Quinine does not affect the resting membrane potential and input resistance
On the basis of quinine's well-known blocking effects on potassium channels obtained from cells of nonauditory system (Fatherazi and Cook 1991; Glavinovic and Trifaro 1988), it has been proposed that one of the possible mechanisms for quinine-induced tinnitus is to excite cells in the organ of Corti by depolarizing their membrane potentials (Feldmann 1995; Jung et al. 1993). To test whether applications of quinine depolarize SG neurons, the drug effects on the resting membrane potential of SG neurons were measured from cells under current clamp (Fig. 1). In those experiments, action potentials were inhibited by adding TTX (1 μM) in the bath solution to block the I Na. Applications of a high K+ solution rapidly depolarized membrane potentials from the rest (about −58 mV) to zero, which served as a positive control for the following tests. In contrast, three subsequent applications of quinine (up to 200 μM) had little or no excitatory effects on the membrane potential. The input resistance (R in) around the resting membrane potential was not significantly changed by quinine as well. R in was 898 ± 02 MΩ (mean ± SD, n = 10) in the absence of the drug, and was 926 ± 136 MΩ, 848 ± 129 MΩ and 862 ± 98 MΩ (n = 10) in the presence of 50, 100, and 200 μM quinine, respectively. Results presented in the following section (Fig. 5) demonstrated that quinine inhibition on I K was voltage dependent; the drug only inhibited potassium conductances at membrane potentials much more depolarized from the rest.
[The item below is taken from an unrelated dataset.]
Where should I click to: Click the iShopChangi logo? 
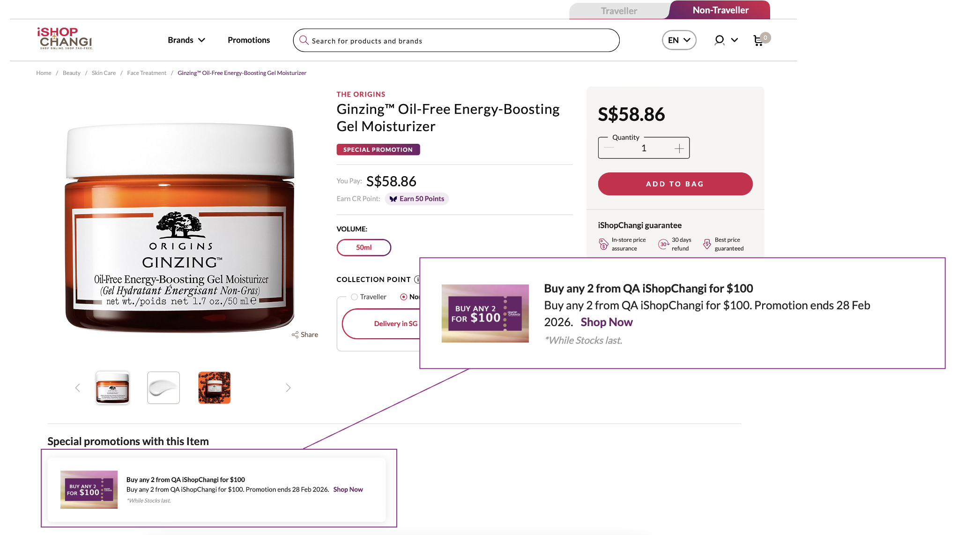pyautogui.click(x=65, y=38)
Quinine primarily prolonged the duration of action potentials
To simulate the effect of quinine on spontaneous firing of the auditory nerve, the drug was given to SG neurons that were firing action potentials regularly. Figure 2 gives an example in which action potentials were elicited by injecting suprathreshold current pulses (5 nA in amplitude, 0.1 ms in duration) repetitively at 50 pulses/s to an SG neuron under the current clamp. Consistent with results demonstrated in Fig. 1, resting membrane potentials were not affected by quinine. On a slower time scale shown in Fig. 2, the most obvious change was a gradual decline of action-potential amplitudes caused by quinine. Time courses of the action-potential amplitude reduction were much slower than the speed of the drug delivery system, suggesting a cumulative effect of quinine on the action-potential amplitude. The effect was dose dependent and reversible. While 20 μM quinine reduced the amplitude by ∼10 mV at the steady state (Fig. 2 A), 200 μM quinine decreased the action-potential amplitude by >40 mV a few seconds after the drug application (Fig. 2 D). Effects of quinine were readily reversible, action-potential amplitudes returned to the control size within a few seconds (duration of drug application indicated by black bars above data). Shown on an expanded time scale, a more detailed comparison indicated that the action-potential duration was also dramatically broadened as the repolarization rate of the membrane potential was slowed down considerably in response to quinine applications (Fig. 3, A–D). The action-potential duration increased gradually from ∼1.2 times of the control in the presence of 20 μM quinine to >3.5 times of the control in the presence of 200 μM quinine (Fig. 3 E). If SG neurons were stimulated by a series of current pulses whose amplitude started below the threshold level, it was found that quinine elevated the threshold needed to elicit action potentials in SG neurons (data not shown).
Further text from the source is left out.